> [THE INPUT]:
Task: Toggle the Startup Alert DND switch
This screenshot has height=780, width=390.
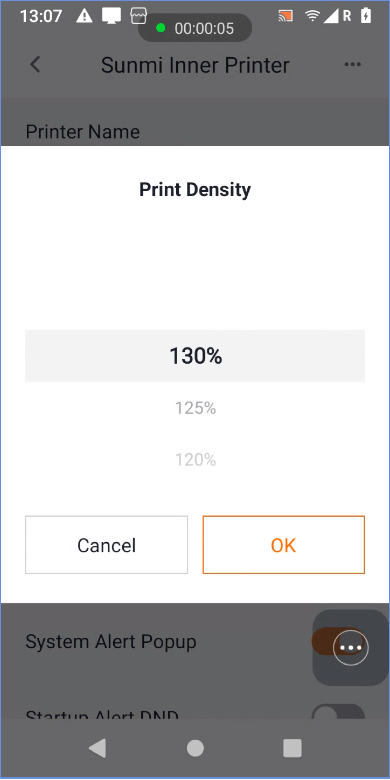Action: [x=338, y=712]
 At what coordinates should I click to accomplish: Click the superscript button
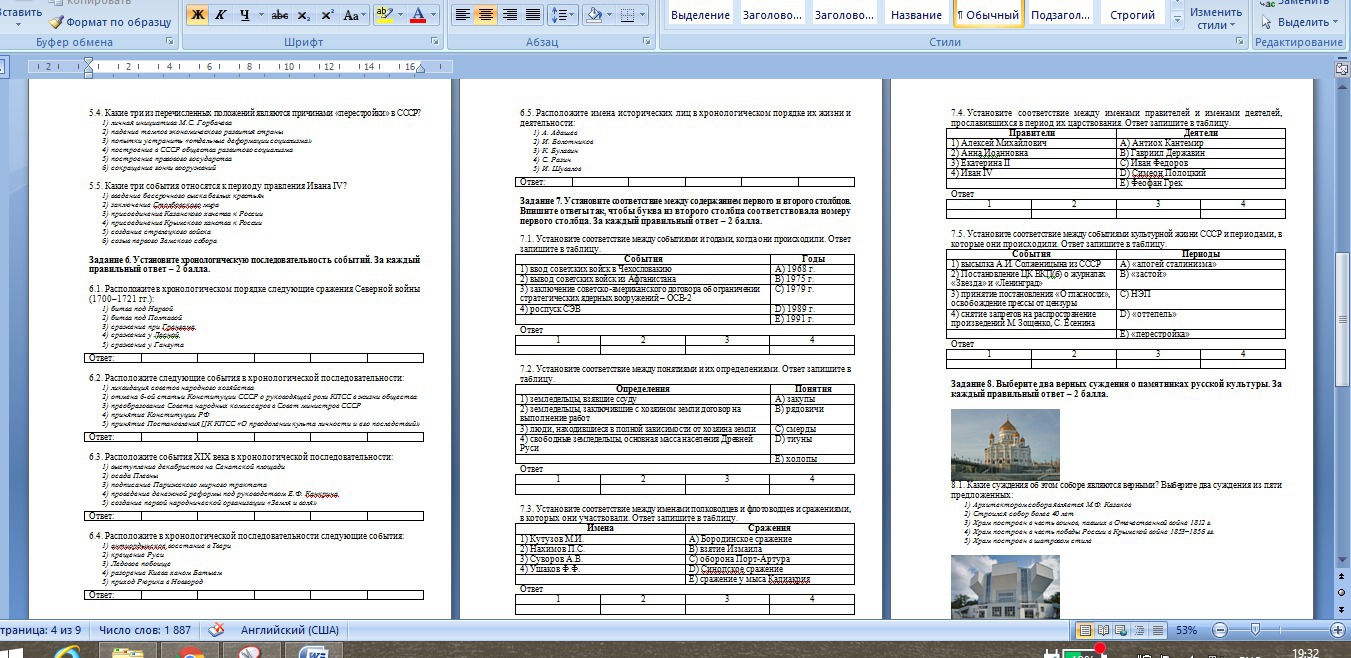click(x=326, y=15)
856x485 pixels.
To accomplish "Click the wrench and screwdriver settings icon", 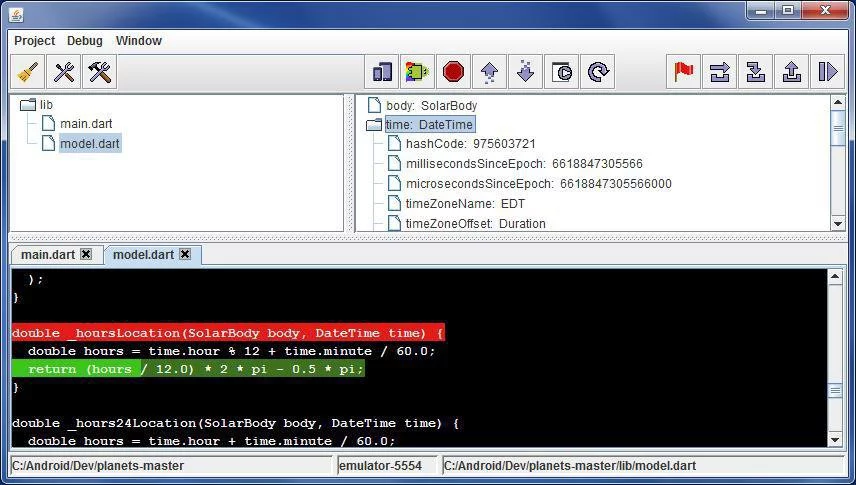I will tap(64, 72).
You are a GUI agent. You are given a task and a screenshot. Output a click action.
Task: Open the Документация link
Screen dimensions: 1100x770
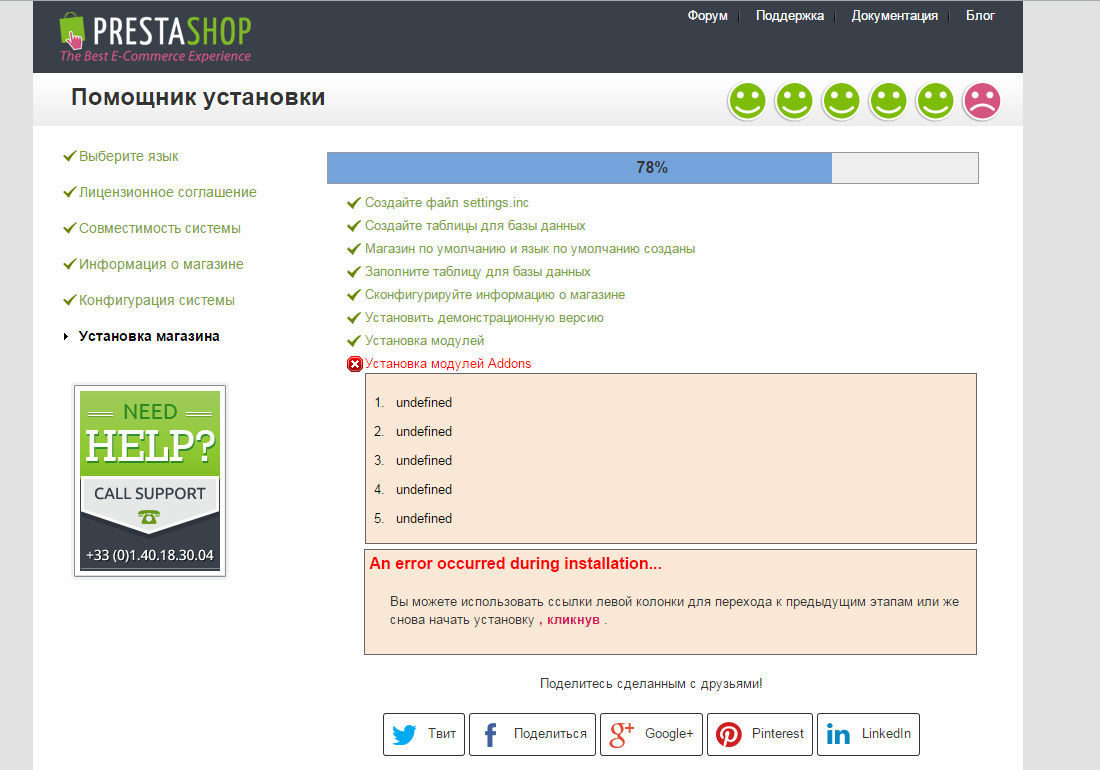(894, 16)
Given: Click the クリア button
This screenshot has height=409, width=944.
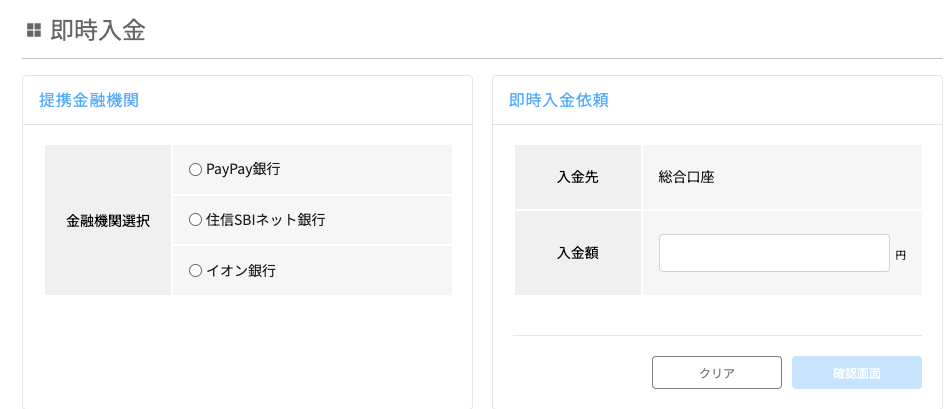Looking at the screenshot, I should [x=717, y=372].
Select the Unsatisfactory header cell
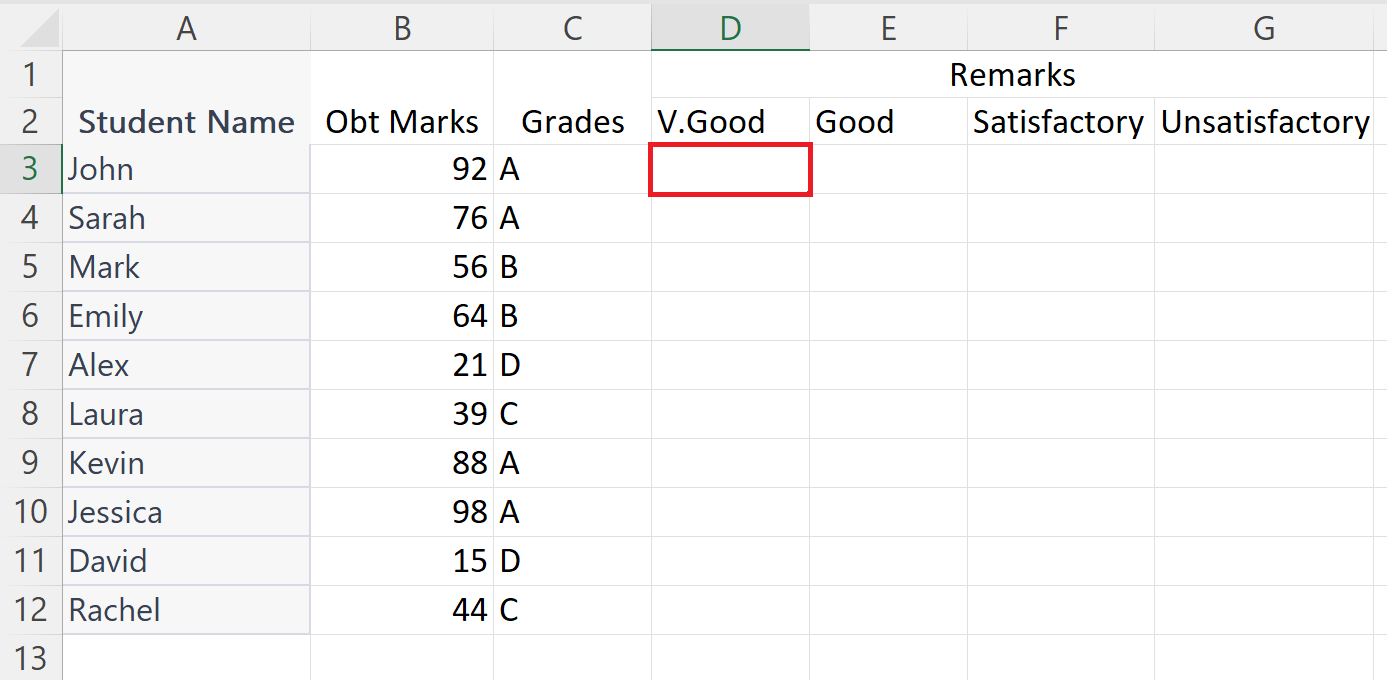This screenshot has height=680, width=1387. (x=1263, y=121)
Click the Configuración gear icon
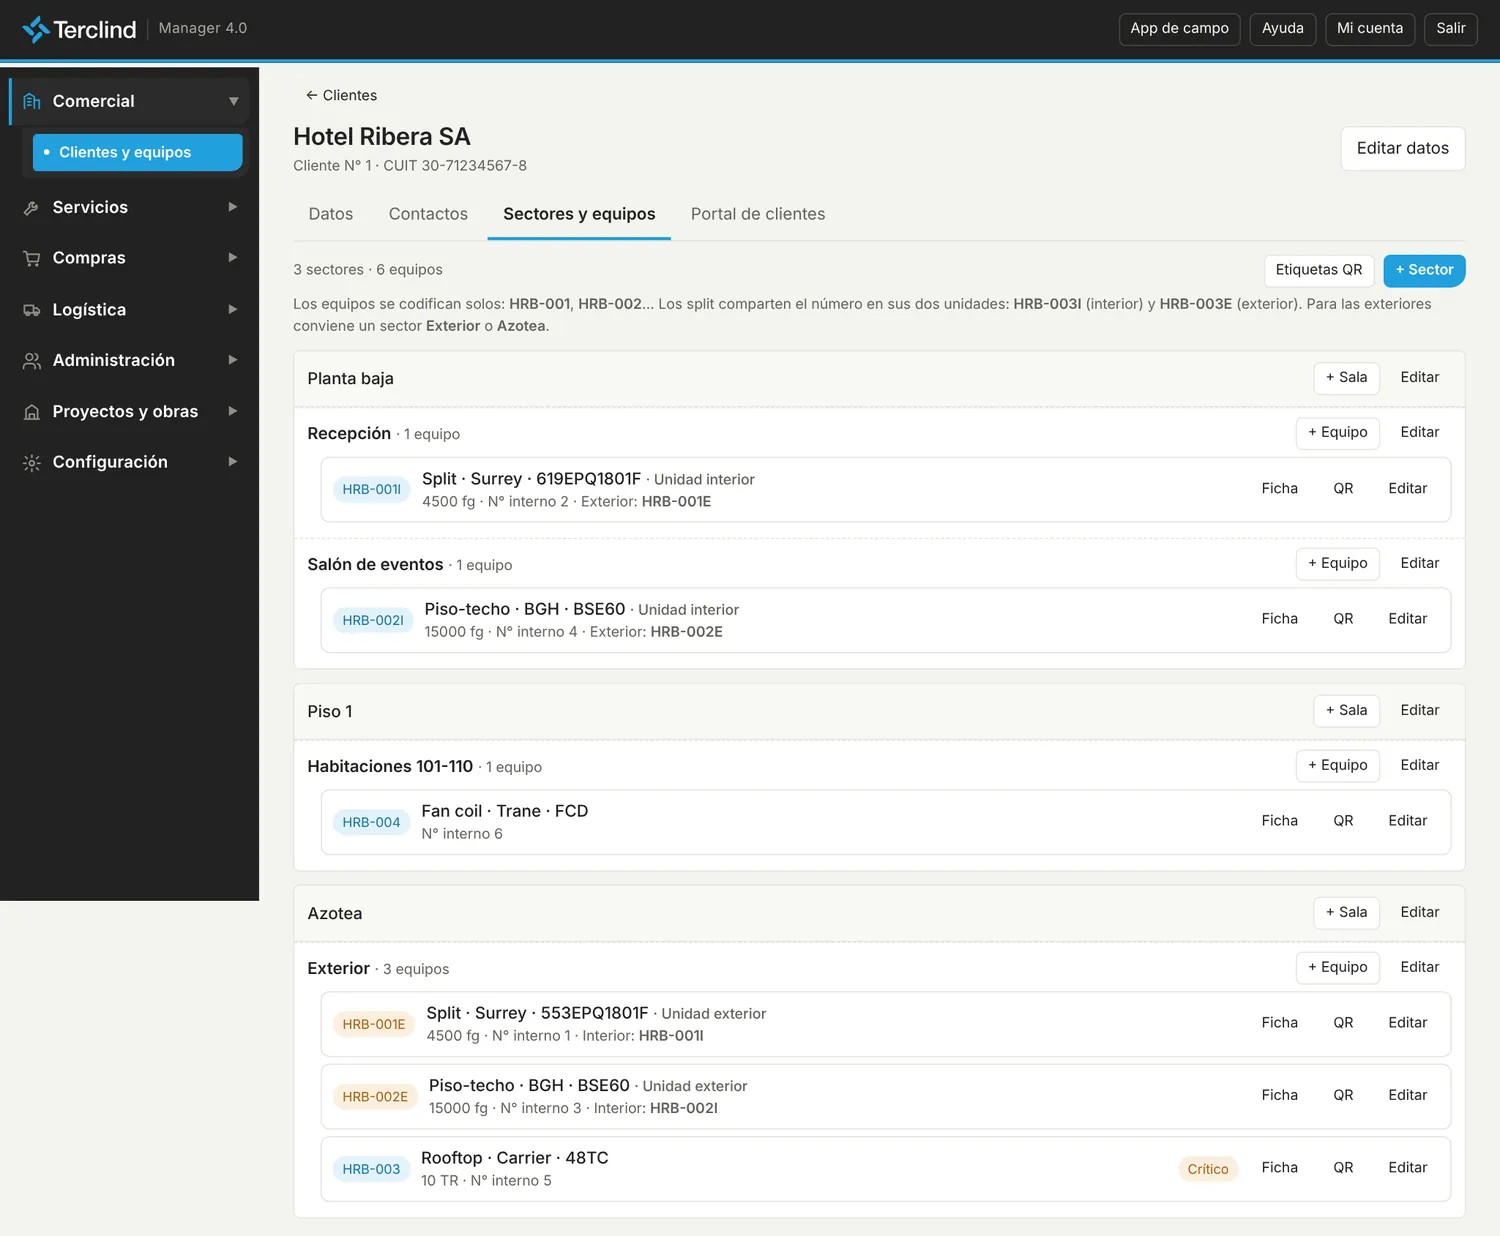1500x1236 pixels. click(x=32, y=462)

> [ABOUT THIS TASK]:
Omit the pictures. Write out exactly the lines from the one containing "Screen dimensions: 1100x770" through the last line of the entries, both of them included.

> [RESPONSE TO THE TASK]:
Screen dimensions: 1100x770
(894, 16)
Given: Click the クリア button
This screenshot has height=409, width=944.
Looking at the screenshot, I should [x=717, y=372].
Select the Unsatisfactory header cell
This screenshot has height=680, width=1387. (x=1263, y=121)
Click the Configuración gear icon
1500x1236 pixels. click(x=32, y=462)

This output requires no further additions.